Due to all the delays earlier that morning, the TT had been pushed back, for us, from a 4 p.m. start to around 6 p.m. That gave us about five hours to eat, rest our legs, and then load up our TT bikes and head back into town. Our team is unique among other bike racers in that almost all of us have time trial bikes. It may be because half of us come from triathlon backgrounds where we call them “triathlon bikes.” Thanks to ATC for my beautiful P3, TriRig for my super aero front brake, and my boyfriend for this year’s birthday gift of a disc wheel, my bike was fast even if I wasn’t.  My legs were pretty toasted from my earlier effort, and my watts were nowhere near what my coach and I had planned, but thanks to the tech doping, I was still able to pull out the third best effort behind my teammates Allison and Mina. Once again we were 1, 2, 3 in GC. After the TT, Allison moved up to third place and Mina and I were still firmly in first and second.

Sunday our group would not go off till 11 a.m. So we slept in a bit…..6:30 this time….and slowly started our day with another homemade breakfast of sausage, bacon, and fluffy French toast sprinkled with bananas, nuts, and strawberries. Most of my team is gluten free, but even those gluten nay-sayers could not say “no” to vanilla syrup and French toast. Our bellies full, we loaded our bikes, packed our suitcases, and said “goodbye” to the Wild Rose Cottage.

Since we held the top three spots in GC, all we really needed to do during the last stage was control the field and keep the tempo high enough to dissuade attacks but not so high that I’d get shelled. My legs were still pretty tired from the previous day’s efforts. I actually have a terrible time with cramping at the end of races. This road race was only 50 miles, but the temperature was predicted to be in the high 80s with high humidity. The perfect combination for cramping.

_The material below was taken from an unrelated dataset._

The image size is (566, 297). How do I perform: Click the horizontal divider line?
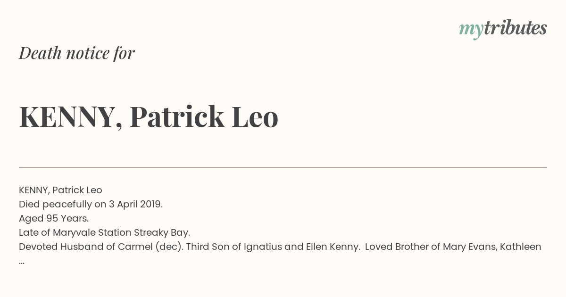pyautogui.click(x=283, y=167)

If you were one of the other riders in our race you would have said not much happened, but I can tell you there was quite a bit of teamwork going on. Missy was designated wheel bearer for Mina and Allison since they all ride 11 speeds. If one of them flatted, then Missy would either give them her wheel, or if a wheel change was quick from the car, she would help them back to the pack. Chelsea was my wheel girl and my babysitter. Allison and Christie sat on the front most of the race, keeping the tempo high. The only time where I felt like I wanted to let the pack go was when they were driving the pace. I had to ask Chelsea to tell them to slow it down. Mina was like our cattle dog keeping the pack together. If someone tried to attack, she’d go get them and literally herd them back to the group. Anne sat at the back, and between her help and Chelsea’s, I was never in the wind. Allison really wanted to attack the pack in hopes of getting the stage win. She could have and I have no doubt she would have eventually gotten away, but she would have ripped my legs off in the process.  We agreed, with 2K to go, she should take off. I had three minutes on the other girls, and I was fairly certain I would not lose three minutes in the last 2K.  Allison took off, and the group sluggishly started the chase. I held on, but after she got caught, she attacked again and my right hamstring decided it had had enough and cramped. I limped in, taking last place for the day but still first in GC. We didn’t sweep the podium on the second stage, but we did remain 1, 2, 3 for GC.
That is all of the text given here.